(Information given Opens)

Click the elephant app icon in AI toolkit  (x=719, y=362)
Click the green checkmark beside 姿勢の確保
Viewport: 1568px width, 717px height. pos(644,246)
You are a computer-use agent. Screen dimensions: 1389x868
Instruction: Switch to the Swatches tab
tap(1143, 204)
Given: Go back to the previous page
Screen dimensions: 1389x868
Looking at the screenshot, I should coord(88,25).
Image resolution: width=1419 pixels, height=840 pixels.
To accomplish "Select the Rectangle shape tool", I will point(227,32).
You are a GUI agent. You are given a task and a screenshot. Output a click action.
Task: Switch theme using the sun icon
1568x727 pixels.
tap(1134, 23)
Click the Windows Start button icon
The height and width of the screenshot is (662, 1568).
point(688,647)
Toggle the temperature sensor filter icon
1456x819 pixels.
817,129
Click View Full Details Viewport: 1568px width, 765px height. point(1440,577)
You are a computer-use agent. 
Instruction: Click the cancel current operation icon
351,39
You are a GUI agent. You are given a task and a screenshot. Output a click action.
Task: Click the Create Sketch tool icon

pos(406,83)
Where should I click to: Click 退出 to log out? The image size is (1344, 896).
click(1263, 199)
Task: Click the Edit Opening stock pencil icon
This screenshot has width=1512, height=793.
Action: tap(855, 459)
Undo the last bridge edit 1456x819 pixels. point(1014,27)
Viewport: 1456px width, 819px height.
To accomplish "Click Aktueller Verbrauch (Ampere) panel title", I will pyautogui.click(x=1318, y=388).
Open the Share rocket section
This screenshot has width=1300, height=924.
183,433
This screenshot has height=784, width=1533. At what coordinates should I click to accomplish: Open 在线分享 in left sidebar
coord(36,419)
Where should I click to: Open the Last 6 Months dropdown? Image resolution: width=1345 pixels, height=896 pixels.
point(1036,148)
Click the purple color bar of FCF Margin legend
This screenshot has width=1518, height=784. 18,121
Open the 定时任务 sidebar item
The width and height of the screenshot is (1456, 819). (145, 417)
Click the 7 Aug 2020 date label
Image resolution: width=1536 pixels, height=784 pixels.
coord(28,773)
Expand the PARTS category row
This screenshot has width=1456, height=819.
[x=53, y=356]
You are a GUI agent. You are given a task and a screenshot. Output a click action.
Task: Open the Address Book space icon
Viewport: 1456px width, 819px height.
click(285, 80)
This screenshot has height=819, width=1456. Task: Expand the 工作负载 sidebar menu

(Information given Closes)

* Goal of the exercise
Repeat, without changes, every line from the one that contains "Image resolution: width=1536" through the final line of the data.

* Finished exercise
Image resolution: width=1536 pixels, height=784 pixels.
coord(28,773)
Expand the PARTS category row
This screenshot has width=1456, height=819.
[x=53, y=356]
You are a GUI agent. You are given a task and a screenshot. Output a click action.
Task: Open the Address Book space icon
Viewport: 1456px width, 819px height.
click(285, 80)
This screenshot has height=819, width=1456. Task: Expand the 工作负载 sidebar menu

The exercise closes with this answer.